Aiming to “provide a definition of context which is comprehensive enough to account for the complexity of actually occurring texts”, Hatim and Mason(2001:101) developed an argument which rests on two basic premises. Firstly, lexical and syntactic choices made within the field (mode, tenor, etc.) of a given discourse are ultimately determined by pragmatic consideration to do with the purposes of utterance, realworld conditions, and soon. Secondly, in order to perceive the full communicative thrust of an utterance, we need to appreciate not only the pragmatic action, but also a semiotic dimension which regulates the interaction of various discousal elements as ‘signs’. Semiotics focuses on what signs are, how they come into being and wear off, and what governs their interaction. (Jakobson, 1970:98)
Later the three dimensions, including communicative, pragmatic, and semiotic one are termed as context translation mode by Liu Junping. The communicative dimension includes language use variation (register) and language user’s variation (dialect).
To sum up, the context translation mode put forward by Hatim and Mason is of great significance in translation, since it is comprehensive enough to account for the complexity of actually occurring texts.
Reference:
[1] Austin. J. L. How to do Things with Words. Cambridge, Mass.: Harvard University Press, 1962.

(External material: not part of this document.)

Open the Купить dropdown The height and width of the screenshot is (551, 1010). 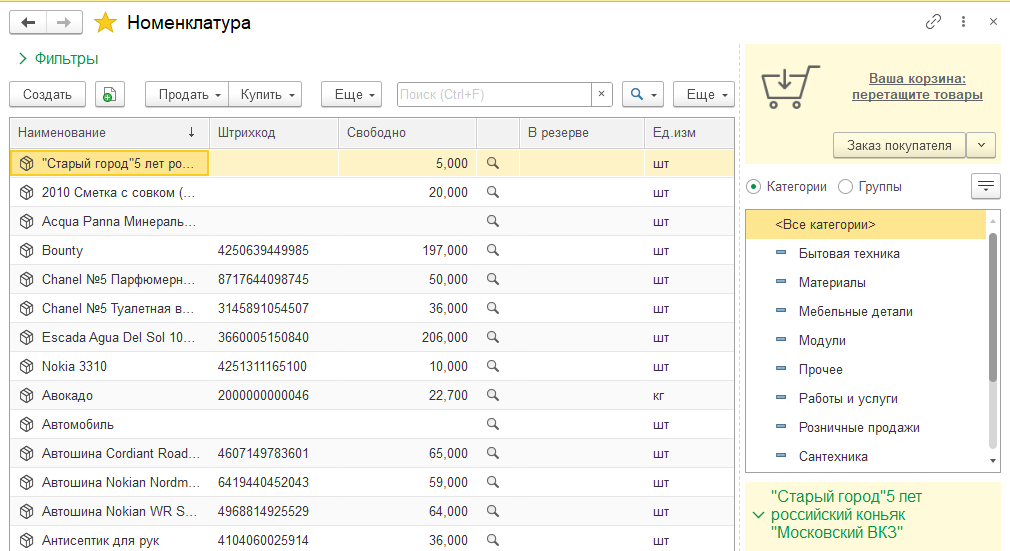[265, 94]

[2] Halliday & Hasan. Cohesion in English [M].Beijing: Foreign Language Teaching and Research Press, 2001.
[3] Hatim, B. & Mason, I. Discourse and the Translator. Shanghai: Shanghai Foreign Language Education Press, 2001.
[4] Jakobson, R. In Main Trends in the Science of Language. London: George Allen and Unwin Ltd, 1970.
[5] Stalnaker, R.C‘. Pragmatic’, in D. Davidson and G.Harman(eds), Semantics of Natural Language. Dordrecht:Reidel, 1972.